• _Problem requirements_:
All the records below must be returned exactly as they stand.

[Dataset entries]
▽

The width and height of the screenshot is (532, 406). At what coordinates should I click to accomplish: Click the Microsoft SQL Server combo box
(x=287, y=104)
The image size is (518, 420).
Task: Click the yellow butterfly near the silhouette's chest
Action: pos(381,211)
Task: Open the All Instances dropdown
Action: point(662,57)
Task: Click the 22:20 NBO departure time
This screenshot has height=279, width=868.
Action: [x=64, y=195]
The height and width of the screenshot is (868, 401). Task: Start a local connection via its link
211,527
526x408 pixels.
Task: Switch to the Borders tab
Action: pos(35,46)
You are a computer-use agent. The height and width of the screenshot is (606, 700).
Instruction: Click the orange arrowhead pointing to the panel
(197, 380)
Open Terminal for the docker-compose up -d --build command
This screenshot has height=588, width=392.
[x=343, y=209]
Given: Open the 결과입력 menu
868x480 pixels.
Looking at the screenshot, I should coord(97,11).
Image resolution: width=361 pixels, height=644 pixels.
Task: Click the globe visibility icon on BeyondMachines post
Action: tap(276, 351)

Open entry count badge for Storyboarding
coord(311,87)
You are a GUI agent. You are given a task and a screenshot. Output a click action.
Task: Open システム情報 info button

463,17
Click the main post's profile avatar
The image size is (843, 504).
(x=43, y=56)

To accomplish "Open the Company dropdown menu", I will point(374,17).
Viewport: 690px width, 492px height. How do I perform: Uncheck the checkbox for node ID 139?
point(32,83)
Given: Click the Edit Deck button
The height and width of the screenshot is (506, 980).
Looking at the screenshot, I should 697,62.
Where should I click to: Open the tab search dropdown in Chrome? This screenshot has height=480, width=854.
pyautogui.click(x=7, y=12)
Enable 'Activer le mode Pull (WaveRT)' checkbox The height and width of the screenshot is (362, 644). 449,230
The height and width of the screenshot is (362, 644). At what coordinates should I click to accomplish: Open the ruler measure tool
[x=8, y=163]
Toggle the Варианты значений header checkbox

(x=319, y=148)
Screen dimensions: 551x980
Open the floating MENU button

△

• _Result below_:
The width and height of the screenshot is (532, 406). At what coordinates should I click to accomplish: Click the Microsoft SQL Server combo box
(x=287, y=104)
The image size is (518, 420).
Task: Click the yellow butterfly near the silhouette's chest
Action: pos(381,211)
Task: Open the All Instances dropdown
Action: point(662,57)
Task: Click the 22:20 NBO departure time
This screenshot has height=279, width=868.
Action: [x=64, y=195]
The height and width of the screenshot is (868, 401). Task: Start a local connection via its link
211,527
526x408 pixels.
Task: Switch to the Borders tab
Action: pos(35,46)
You are a computer-use agent. The height and width of the screenshot is (606, 700).
Instruction: Click the orange arrowhead pointing to the panel
(197, 380)
Open Terminal for the docker-compose up -d --build command
This screenshot has height=588, width=392.
[x=343, y=209]
Given: Open the 결과입력 menu
868x480 pixels.
Looking at the screenshot, I should coord(97,11).
Image resolution: width=361 pixels, height=644 pixels.
Task: Click the globe visibility icon on BeyondMachines post
Action: tap(276, 351)

Open entry count badge for Storyboarding
coord(311,87)
You are a GUI agent. You are given a task and a screenshot. Output a click action.
Task: Open システム情報 info button

463,17
Click the main post's profile avatar
The image size is (843, 504).
(x=43, y=56)

To accomplish "Open the Company dropdown menu", I will point(374,17).
Viewport: 690px width, 492px height. How do I perform: Uncheck the checkbox for node ID 139?
point(32,83)
Given: Click the Edit Deck button
The height and width of the screenshot is (506, 980).
Looking at the screenshot, I should 697,62.
Where should I click to: Open the tab search dropdown in Chrome? This screenshot has height=480, width=854.
pyautogui.click(x=7, y=12)
Enable 'Activer le mode Pull (WaveRT)' checkbox The height and width of the screenshot is (362, 644). 449,230
The height and width of the screenshot is (362, 644). At what coordinates should I click to accomplish: Open the ruler measure tool
[x=8, y=163]
Toggle the Варианты значений header checkbox

(x=319, y=148)
Screen dimensions: 551x980
Open the floating MENU button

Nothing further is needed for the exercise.